Doch genau das ist dieses Jahr nicht passiert. Es gab zwar schöne Plakate, aber zu wenig und zu spät; keine Vorstellung der Kandidat*innen, keine koordinierten Aktionen, und dazu ein digitales Wahlportal, welches schnell untergeht, wenn nicht darauf hingewiesen wird. Die Situation in diesem Jahr war ein gutes Beispiel dafür, was passiert, wenn die Gremien ihre Arbeit nicht machen. Sie tragen die volle Verantwortung dafür. Wer sonst soll sich denn um die Nachwuchsgewinnung kümmern, wenn nicht sie? Darum, dass die Studierenden ihr Mitbestimmungsrecht wahrnehmen und die Plätze, die ihnen zustehen, verdammt nochmal besetzen?

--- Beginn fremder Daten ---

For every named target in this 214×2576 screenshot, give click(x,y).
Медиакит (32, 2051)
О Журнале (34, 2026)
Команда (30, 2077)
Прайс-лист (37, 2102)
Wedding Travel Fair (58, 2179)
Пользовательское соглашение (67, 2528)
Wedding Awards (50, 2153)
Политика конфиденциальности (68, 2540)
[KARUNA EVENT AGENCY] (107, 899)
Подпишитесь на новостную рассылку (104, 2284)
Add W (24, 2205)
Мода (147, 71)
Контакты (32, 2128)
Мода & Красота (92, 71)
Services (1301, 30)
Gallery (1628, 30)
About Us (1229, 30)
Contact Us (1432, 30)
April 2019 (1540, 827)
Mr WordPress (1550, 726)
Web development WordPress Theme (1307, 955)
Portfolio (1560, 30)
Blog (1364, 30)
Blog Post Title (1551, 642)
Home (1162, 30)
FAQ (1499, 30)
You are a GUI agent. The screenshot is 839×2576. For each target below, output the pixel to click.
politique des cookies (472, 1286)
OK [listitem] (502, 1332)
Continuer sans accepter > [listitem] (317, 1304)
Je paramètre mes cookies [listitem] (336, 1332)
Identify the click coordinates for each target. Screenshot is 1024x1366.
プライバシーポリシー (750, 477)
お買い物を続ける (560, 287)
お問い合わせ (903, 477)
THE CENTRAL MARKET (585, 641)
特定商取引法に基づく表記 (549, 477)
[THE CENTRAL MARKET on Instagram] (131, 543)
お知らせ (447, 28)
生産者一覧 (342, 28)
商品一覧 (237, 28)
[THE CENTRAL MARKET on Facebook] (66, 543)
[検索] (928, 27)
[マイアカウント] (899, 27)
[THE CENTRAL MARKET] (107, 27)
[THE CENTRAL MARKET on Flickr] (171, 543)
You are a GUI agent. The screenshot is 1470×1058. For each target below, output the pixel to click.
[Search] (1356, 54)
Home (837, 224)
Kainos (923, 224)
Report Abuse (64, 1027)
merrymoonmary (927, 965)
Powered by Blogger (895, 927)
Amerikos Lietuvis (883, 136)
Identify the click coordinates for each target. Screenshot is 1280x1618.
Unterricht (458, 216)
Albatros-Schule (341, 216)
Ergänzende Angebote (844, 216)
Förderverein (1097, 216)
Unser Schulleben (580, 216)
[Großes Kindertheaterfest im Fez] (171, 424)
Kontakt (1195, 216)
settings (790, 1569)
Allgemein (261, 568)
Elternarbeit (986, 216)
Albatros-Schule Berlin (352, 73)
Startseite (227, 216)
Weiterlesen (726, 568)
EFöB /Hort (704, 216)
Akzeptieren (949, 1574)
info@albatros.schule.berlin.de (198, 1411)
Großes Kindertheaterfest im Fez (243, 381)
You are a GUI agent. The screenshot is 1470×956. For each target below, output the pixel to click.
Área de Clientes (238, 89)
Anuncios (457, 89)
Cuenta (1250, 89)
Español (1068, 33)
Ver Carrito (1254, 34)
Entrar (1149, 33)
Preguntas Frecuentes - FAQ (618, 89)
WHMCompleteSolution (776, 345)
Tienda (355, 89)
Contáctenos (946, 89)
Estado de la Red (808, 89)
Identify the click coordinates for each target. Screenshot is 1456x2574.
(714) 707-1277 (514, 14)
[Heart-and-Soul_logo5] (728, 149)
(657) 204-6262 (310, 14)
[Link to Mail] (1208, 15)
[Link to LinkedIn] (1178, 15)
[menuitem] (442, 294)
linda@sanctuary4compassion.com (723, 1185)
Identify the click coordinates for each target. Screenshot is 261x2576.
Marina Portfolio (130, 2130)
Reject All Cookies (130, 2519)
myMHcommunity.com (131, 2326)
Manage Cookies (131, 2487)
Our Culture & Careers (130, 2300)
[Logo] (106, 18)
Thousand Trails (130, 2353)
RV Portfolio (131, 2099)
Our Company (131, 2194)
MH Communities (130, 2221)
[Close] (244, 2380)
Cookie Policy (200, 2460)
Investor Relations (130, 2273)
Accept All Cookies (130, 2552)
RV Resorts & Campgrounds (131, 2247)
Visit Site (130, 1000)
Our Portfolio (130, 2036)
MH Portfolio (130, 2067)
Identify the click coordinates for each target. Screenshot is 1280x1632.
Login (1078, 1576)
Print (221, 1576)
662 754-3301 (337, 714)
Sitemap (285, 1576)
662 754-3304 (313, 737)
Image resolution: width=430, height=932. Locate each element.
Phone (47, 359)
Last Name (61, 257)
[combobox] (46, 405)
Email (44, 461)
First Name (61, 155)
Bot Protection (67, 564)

Wie die Wahl gerettet wurde
Eigentlich hätten die Studierenden mit diesem katastrophalen Ergebnis leben müssen. Die Frist war vorbei, die Wahlen fanden statt, und studentische Plätze blieben unbesetzt. Zumindest bis zum Ende des Jahres; im November hätte sicher eine Nachwahl stattgefunden, um die freien Plätze zu besetzen. Da die reguläre Amtszeit aber bereits am 1. Oktober beginnt, würden die freien Plätze mindestens zwei Monate unbesetzt bleiben, und die Studierenden in der Zeit ihre Stimme verlieren.
Doch dieser Tiefpunkt sollte nicht das Ende der Geschichte sein. Entgegen aller Erwartungen schaffte es die studentische Vizepräsidentin, Elena Langner, den studentischen Gremien eine zweite Chance zu geben. In Zusammenarbeit mit dem AStA konnte sie nämlich in letzter Minute die Hochschulleitung und den zentralen Wahlvorstand überzeugen, eine – mit Kosten verbundene – Nachwahl nicht erst im kommenden Semester, sondern nur wenige Wochen später stattfinden zu lassen.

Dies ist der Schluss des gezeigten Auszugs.